La mort. L’horreur absolue de la non-existence. La mort ne rentre dans aucun schéma. Il n’y a pas d’explication à la mort. Elle entre, elle vous arrête au milieu d’une phrase : « Non, c’est fini » et claque la porte.
Les Ombres du Styx
Dans un petit village perché sur les falaises d’Épire, les habitants parlaient encore à voix basse d’anciens dieux et de pactes oubliés. Chaque soir, le vent qui soufflait depuis la mer portait des murmures étranges, et ceux qui osaient s’aventurer trop près des anciennes ruines racontaient avoir vu des silhouettes disparaissant dans la brume.
Kallias, un jeune berger, avait toujours ignoré ces histoires. Il préférait ses troupeaux aux contes des anciens. Mais un soir d’hiver, alors qu’il ramenait ses moutons à la maison, il aperçut une lueur étrange au bord du ravin. Curieux, il s’approcha et découvrit une pierre noire, lisse comme l’obsidienne, gravée de symboles qu’il ne connaissait pas. Dès qu’il la toucha, un frisson glacial parcourut son corps, et la nuit sembla tomber plus tôt autour de lui.

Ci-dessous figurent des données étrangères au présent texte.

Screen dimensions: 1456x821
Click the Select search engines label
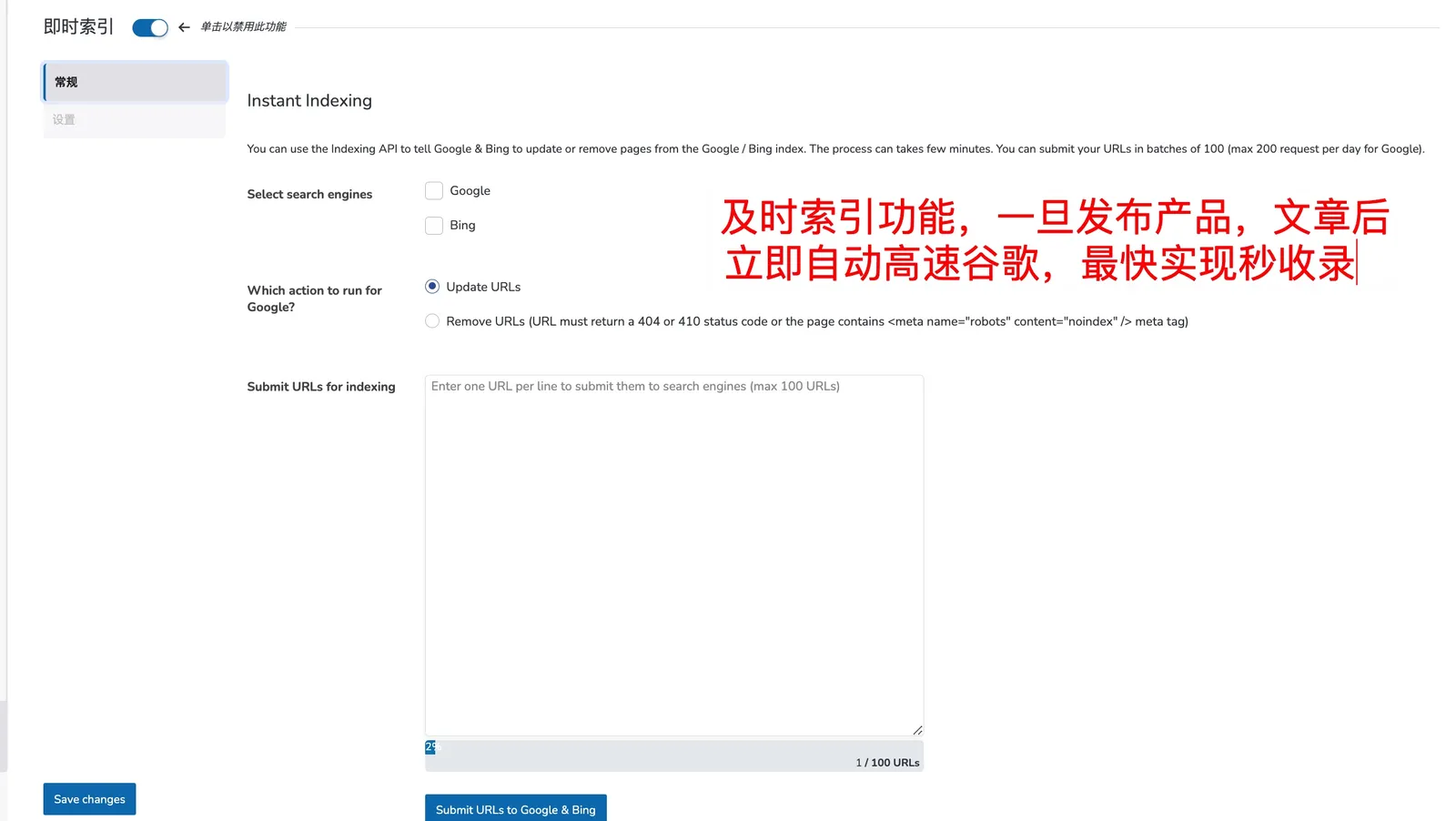pyautogui.click(x=309, y=195)
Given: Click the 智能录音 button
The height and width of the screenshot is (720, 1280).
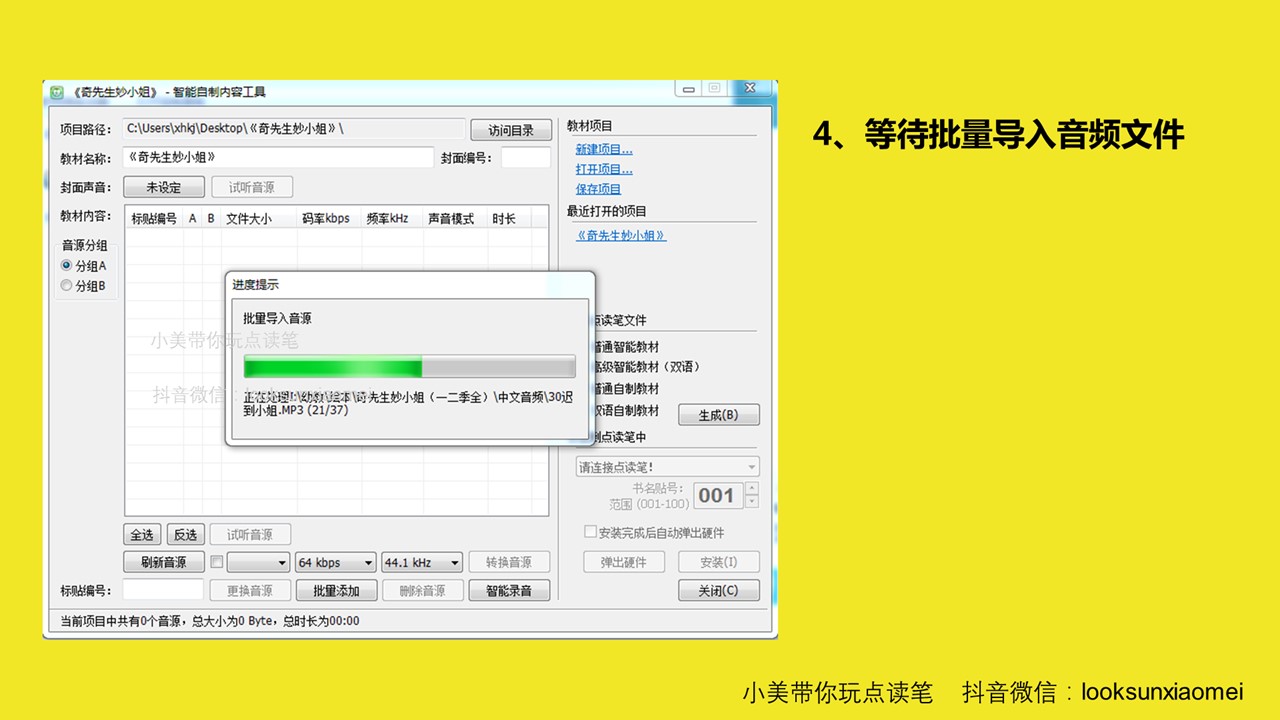Looking at the screenshot, I should coord(509,591).
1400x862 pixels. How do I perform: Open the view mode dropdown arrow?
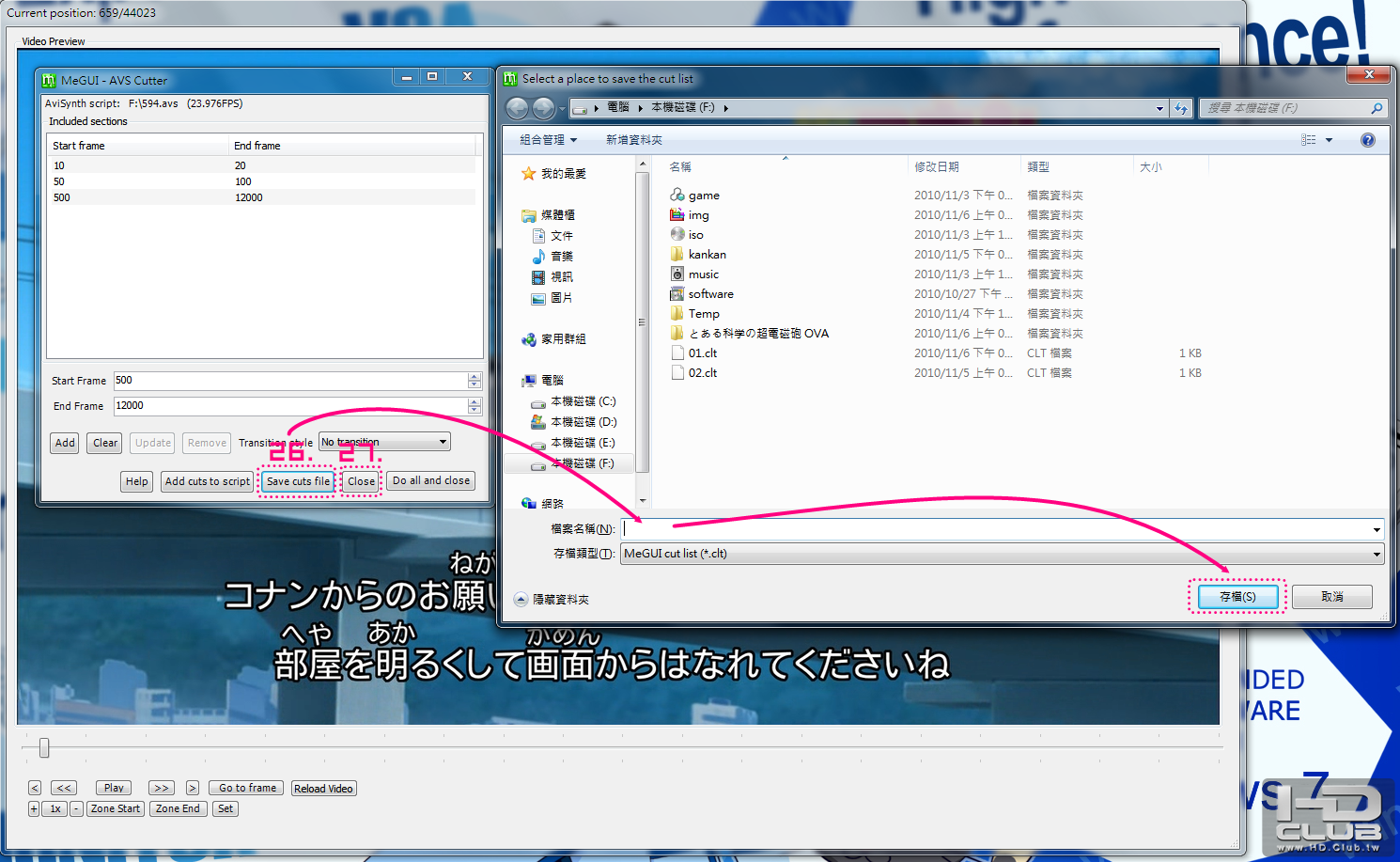coord(1329,140)

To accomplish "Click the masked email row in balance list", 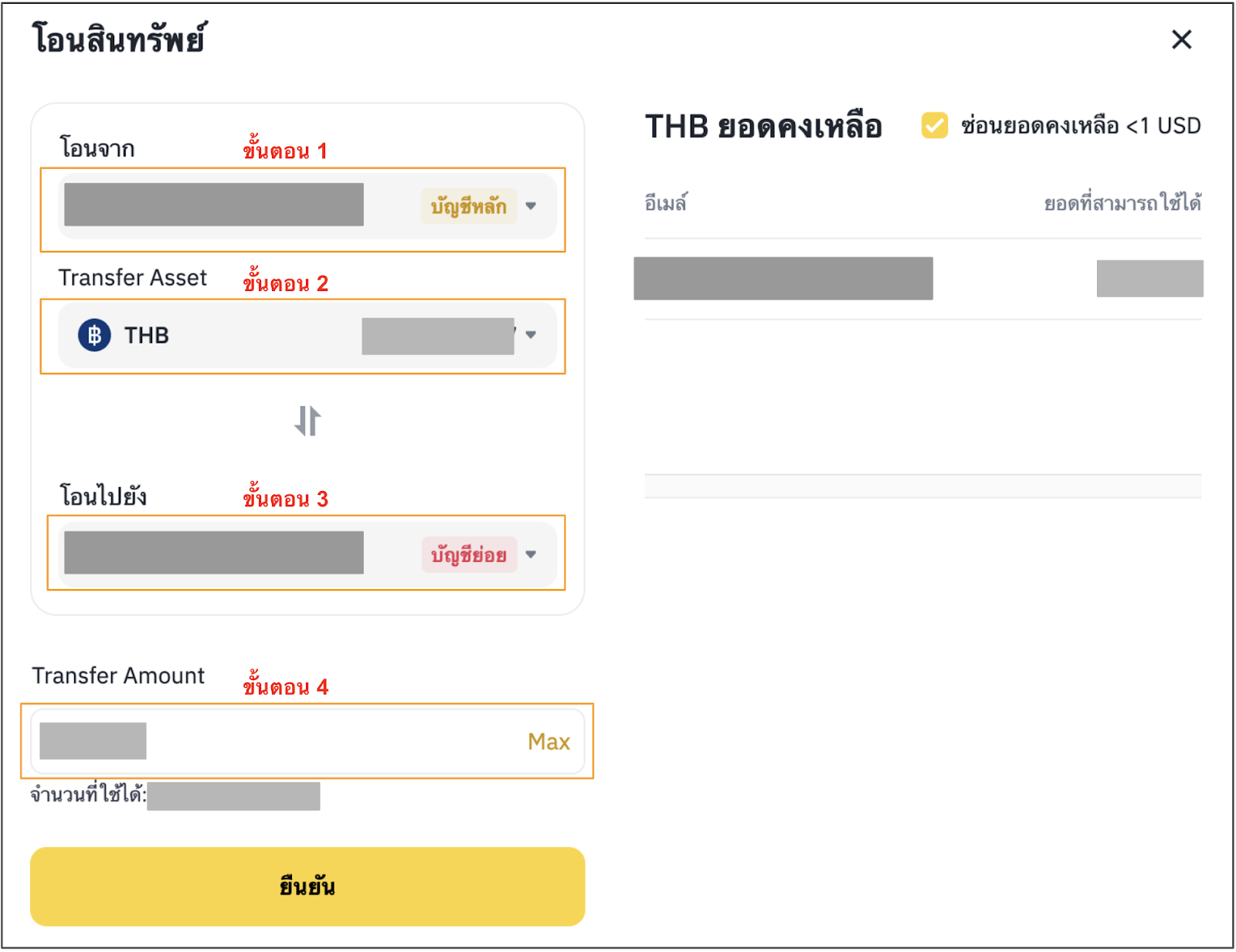I will [x=783, y=279].
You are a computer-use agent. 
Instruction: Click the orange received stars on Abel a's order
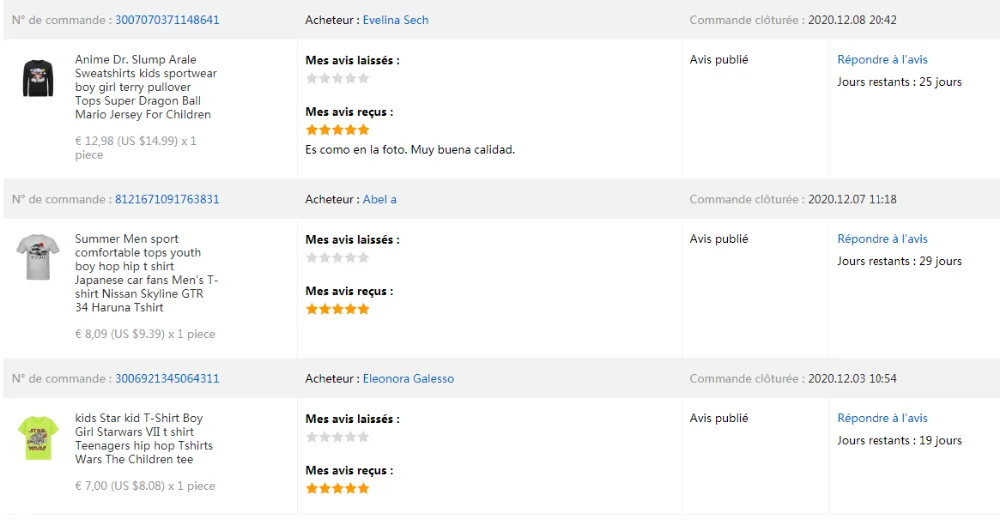337,309
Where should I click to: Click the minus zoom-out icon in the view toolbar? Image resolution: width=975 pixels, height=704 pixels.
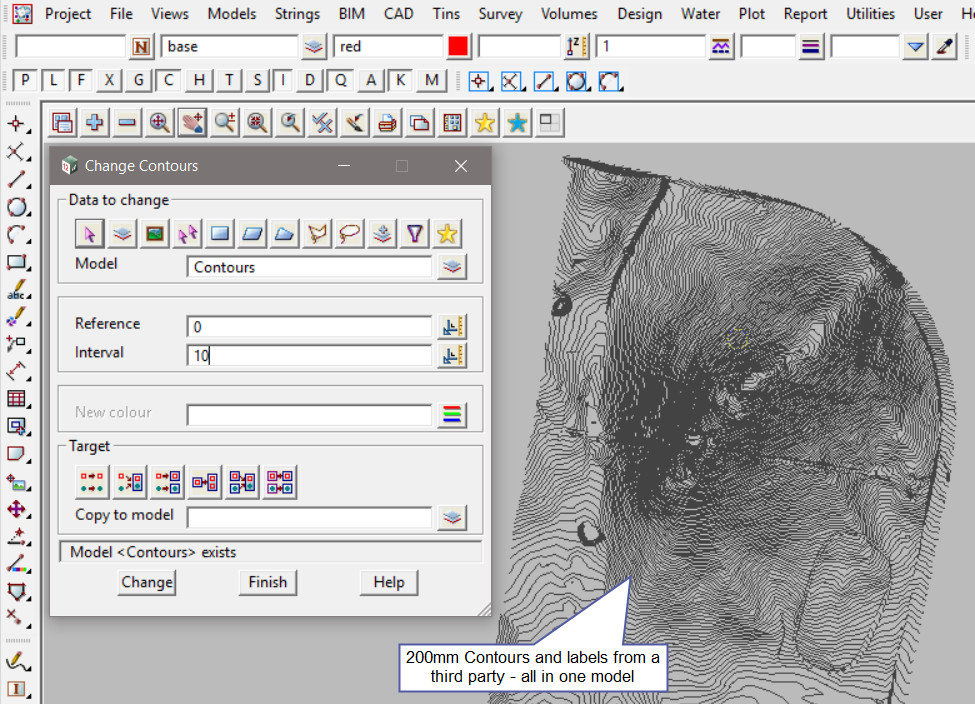pos(127,122)
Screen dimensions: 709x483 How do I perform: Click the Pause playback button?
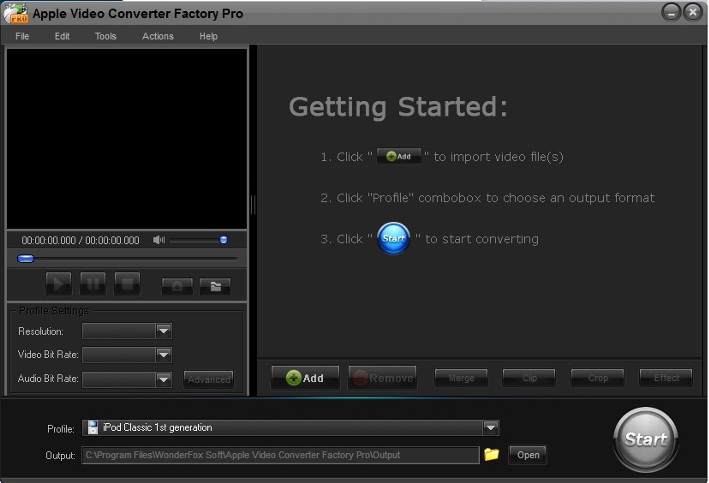tap(93, 284)
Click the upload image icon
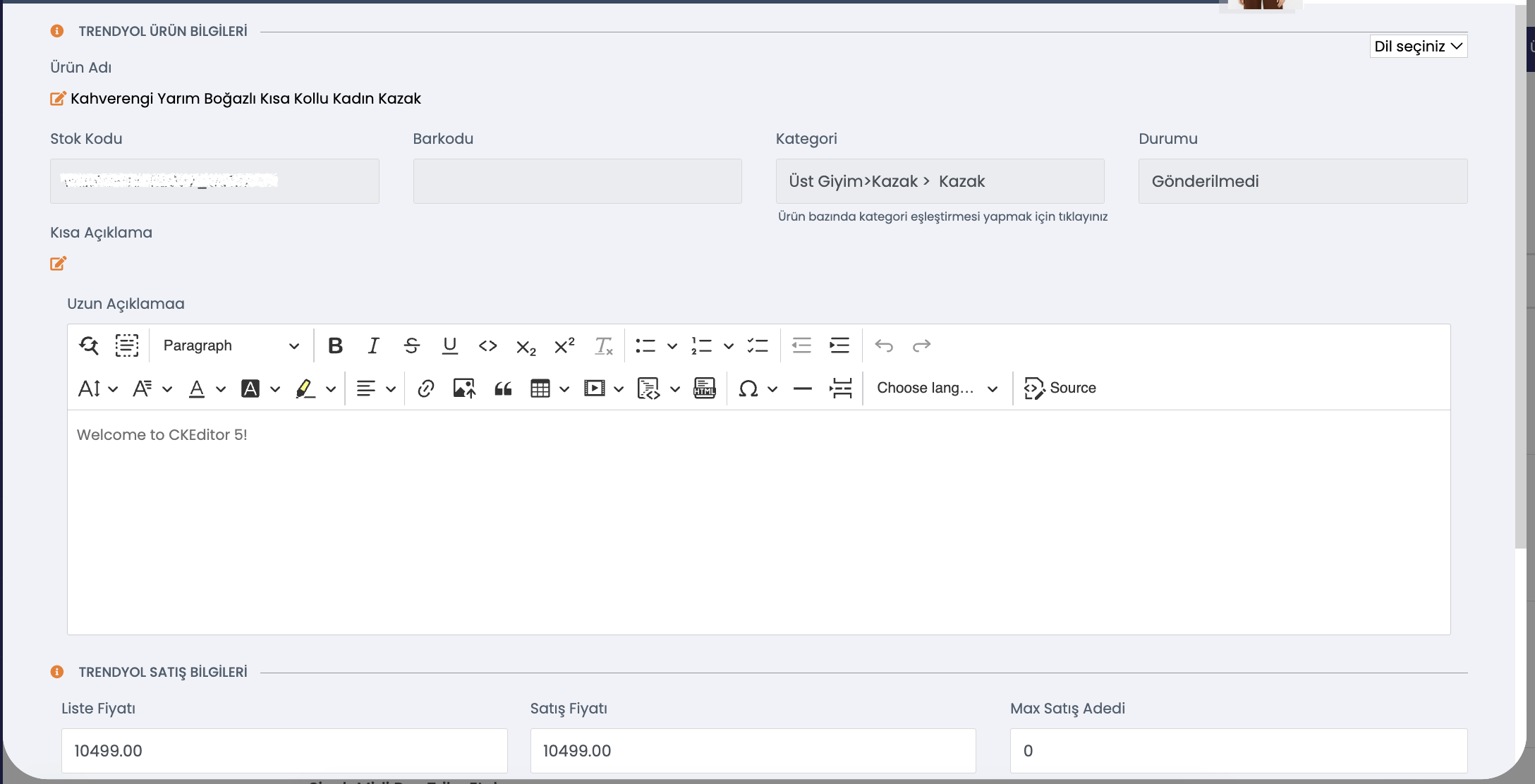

Cette nuit-là, Kallias rêva d’un fleuve aux eaux sombres, dont la surface semblait refléter non pas la lune, mais les visages des morts. Une voix grave et sifflante l’appelait : « Viens… viens vers le Styx. » Le matin suivant, il se réveilla couvert de sueur, persuadé qu’il s’agissait d’un rêve. Mais bientôt, des disparitions inquiétantes commencèrent dans le village : une vieille femme, un enfant, un berger… tous avaient été vus pour la dernière fois près du ravin.
Ignorant les avertissements des anciens, Kallias retourna sur le lieu où il avait trouvé la pierre. Il y trouva une créature faite d’ombre et de flammes noires, ses yeux flamboyant d’un rouge surnaturel. Elle se présenta comme Charon, le passeur des âmes. « Celui qui touche la pierre du Styx scelle son destin », murmura-t-elle. « Les vivants marchent encore, mais ton cœur s’alourdit. Tu vois désormais ce que les morts cachent. »
Terrifié, Kallias tenta de fuir, mais les arbres semblaient se refermer sur lui, et la brume du ravin l’enserrait comme une main froide. À travers les ombres, il aperçut des spectres déformés, les âmes de ceux disparus, condamnés à errer éternellement, leur souffle un gémissement qui glaçait le sang. Les villageois, pourtant proches, ne pouvaient le voir ; seul lui entendait leurs cris désespérés.
Jour après jour, Kallias sombrait dans la folie. Il comprit que chaque personne qui disparaissait était entraînée dans le Styx, jugée pour ses péchés par des entités anciennes, oubliées de la mémoire des hommes. Il tenta de cacher son savoir, mais la pierre l’attirait irrésistiblement. Une nuit, il se rendit compte qu’il était suivi : derrière lui, dans la brume, une silhouette vêtue de noir avançait lentement, traînant une chaîne rouillée. C’était le spectre d’Hermès psychopompe, gardien des chemins entre les vivants et les morts, veillant à ce que personne n’échappe à son destin.
Kallias fit un pacte désespéré : il offrit son âme pour sauver le village. Charon apparut, un sourire sinistre sur ses lèvres d’ombre. « L’âme d’un seul contre les âmes de tous… » murmura-t-elle. Le jeune berger sentit son corps se refroidir, et une douleur profonde le traversa comme si chaque os était brisé. Mais lorsqu’il ouvrit les yeux, il était seul sur le ravin, le village intact. Le Styx semblait lointain… mais dans chaque miroir, chaque reflet de l’eau, il voyait désormais les visages des morts, murmurant son nom.
Kallias n’était plus vraiment vivant. Il errait parmi les vivants, ni mort ni tout à fait homme, spectateur silencieux des destinées humaines. Et ceux qui osaient s’approcher du ravin entendaient parfois, dans le vent, une voix glaciale : « Le Styx prend toujours ce qui lui revient… »
Depuis ce jour, aucun villageois ne s’aventura jamais seul près du ravin. Et si, par malheur, quelqu’un disparaissait, certains racontent qu’il aperçoit, dans le reflet d’une flaque ou dans la brume du matin, les yeux de Kallias, condamné à guider les vivants vers l’ombre… pour l’éternité.